Sure, Democratic US presidential hopefuls are already herding into the starting gates, staking out “lanes” of potential support among the party’s progressive/centrist/suburban female/millennial/etc tribes.
It’s fun to watch, and so far illuminating, with candidates tossing out serious policy issues – universal health care, radical tax overhauls – and testing campaign personas to see how they fit.
But it still feels like baseball’s spring training, the pre-season weeks in the US sunbelt where players shake off winter and get in shape for Opening Day. And in the 2020 presidential season, that day won’t come until former vice president Joe Biden announces whether he’s in the race to unseat President Donald Trump.
On Monday, Mr Biden teased that he was “a lot closer” to deciding than he was at Christmas, and would make a decision “soon”. The political chatterati seem to think he’s jumping in, though Mr Biden’s cautious language (“I’m making a decision now whether or not I’m the right person”) still gives him room to bail out.
The Go Joe/No Joe camps have equally compelling arguments. Go Joers say only Mr Biden has the common touch and middle-class empathy to win back disaffected white midwestern voters lured to Mr Trump in 2016. No Joers say he’s too old, too accommodating, too associated with the desiccated centrist wing of the party that squandered everything last time around.
Both theories betray a distrust of the voter, and of the refreshingly Darwinist wisdom of the campaign trail.
Whatever you think of Mr Trump, he spent 15 months running for president – his every racist, ignorant, corrupt instinct on ample display during the long race. If some voters were duped, they chose to be or didn’t care. That Hillary Clinton could not defeat him says more about her failures than his deceit.
If Mr Biden declares, the “go” and “no” theories will be road-tested. He will have to articulate his positions, defend his policy proposals, explain his decades of Senate votes. If he’s adept, his arguments will become more cogent and persuasive. If he’s not, his average guy backslapping will be seen as insufficient to the task of defeating the president.
Democrats are openly desperate to beat Mr Trump. For months, they’ve been debating about whether electability is better than bold policy. It’s a good story, and the press is understandably pitting “centrists” against “progressives” ie: Mr Biden against, say, Elizabeth Warren. It’s a soul-of-the-party drama that will go on for months.
But voters have a way of shaking off those labels. A recent poll of Republicans, for example, showed 45 per cent favoured a 70 per cent tax – yes, 70 per cent – on incomes above $10 million. Why? Because it seems reasonable and fair.
That it doesn’t adhere to accepted conservative catechism just shows that ordinary people don’t live by dogma. They live real lives and are looking for practical solutions. Heck, 10 years ago, no one would have believed same-sex marriage could be as politically unremarkable as it has become.
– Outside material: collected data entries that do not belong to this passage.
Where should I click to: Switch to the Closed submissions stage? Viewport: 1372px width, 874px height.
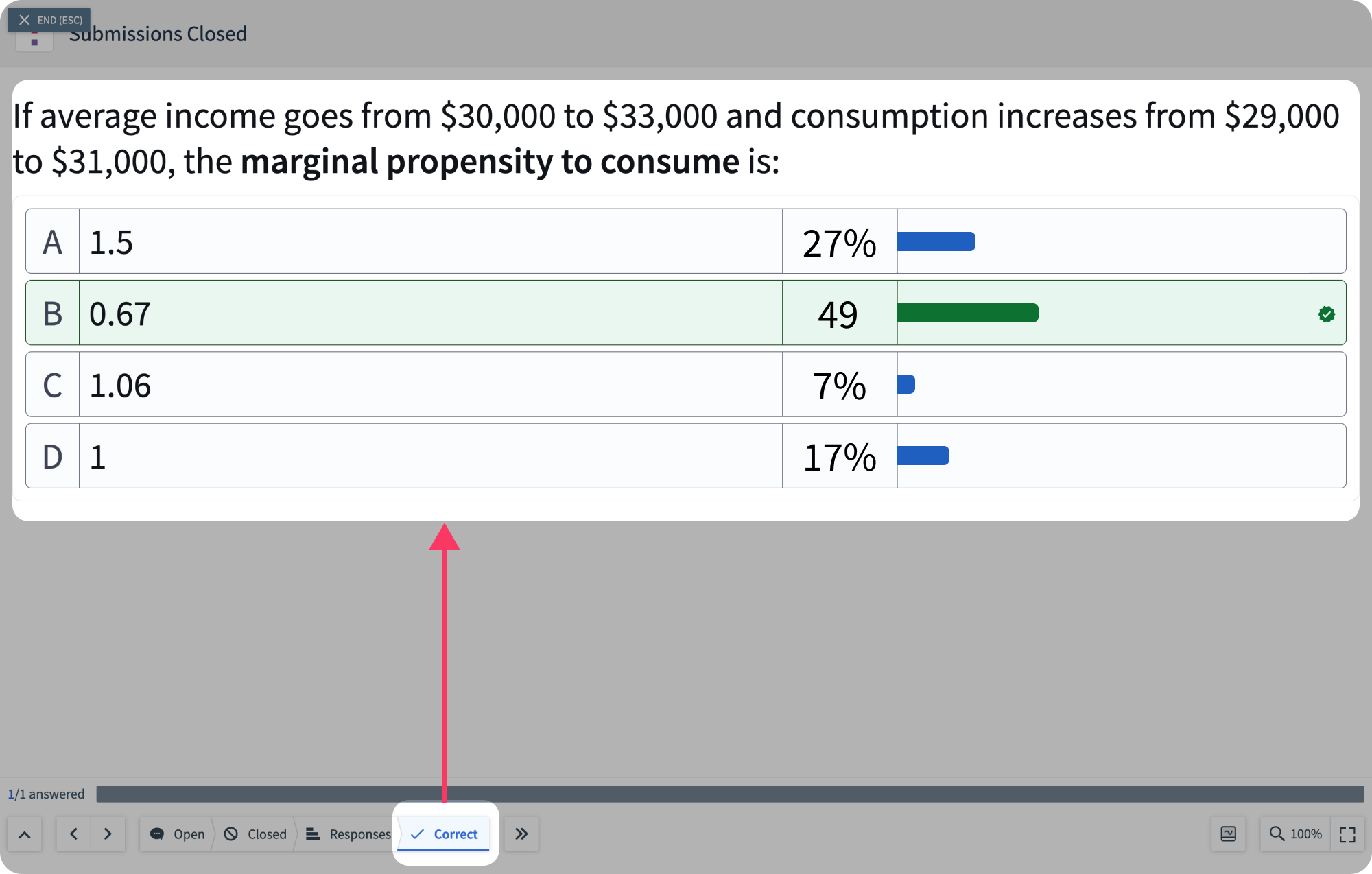pos(256,834)
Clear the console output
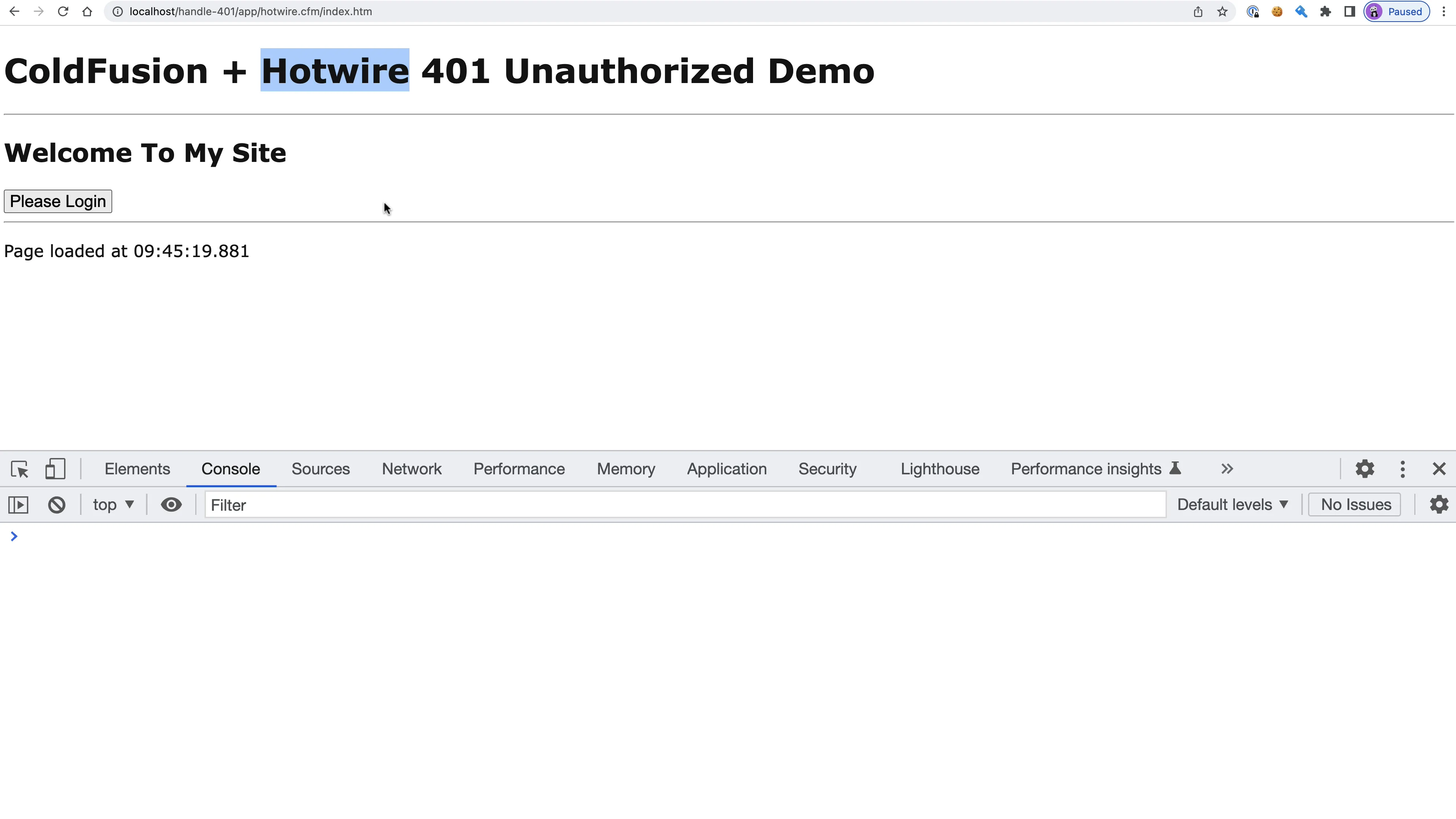1456x819 pixels. [56, 505]
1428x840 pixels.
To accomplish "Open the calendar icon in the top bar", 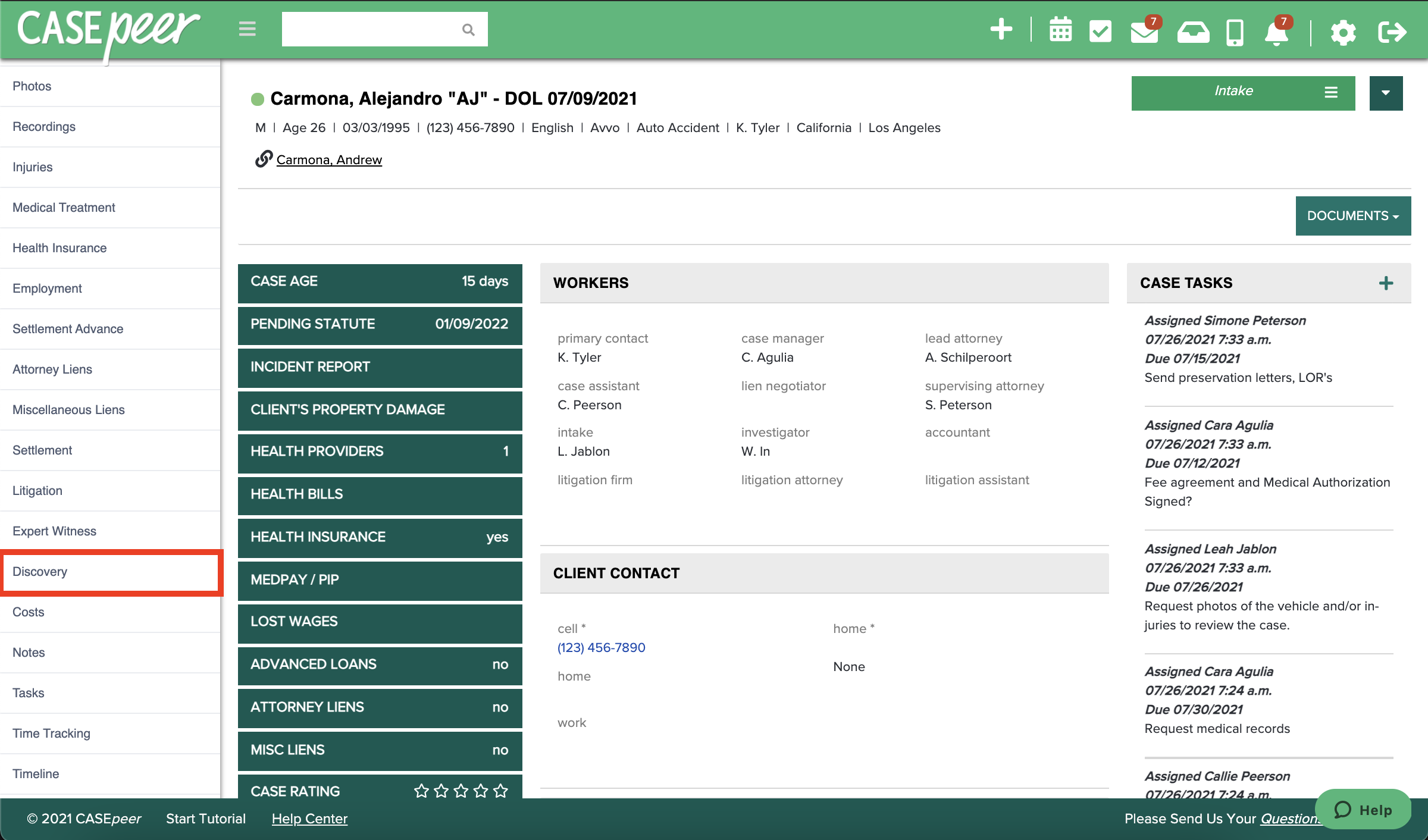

Mr Trump’s 2016 run may have ended forever the tradition of overly cautious, careful campaigning. This year already, Democratic candidates like Kamala Harris and Ms Warren are making bold policy proposals, testing them among voters while burnishing their stump styles. This is their spring training, their practice season.
My hunch is the debate between electability and progressive policy will become less binary as the campaign rolls on. Policies like taxation and immigration will be viewed on their own merits, not on their liturgical purity.
Depending on the candidate, one’s campaign positions may not all fit neatly into either progressive or centrist camps. A la carte may prove more attractive than all-you-can-please.
So I say Go, Joe, and stop the waiting game. Articulate why you think you’re the best person for the job. Challenge others to challenge you. But know that others in the Democratic Party have already been on the practice field, and are looking to replace you in the line-up.
If you’re serious, get off the bench and see if you’ve still got what it takes. The American voters will be better for it.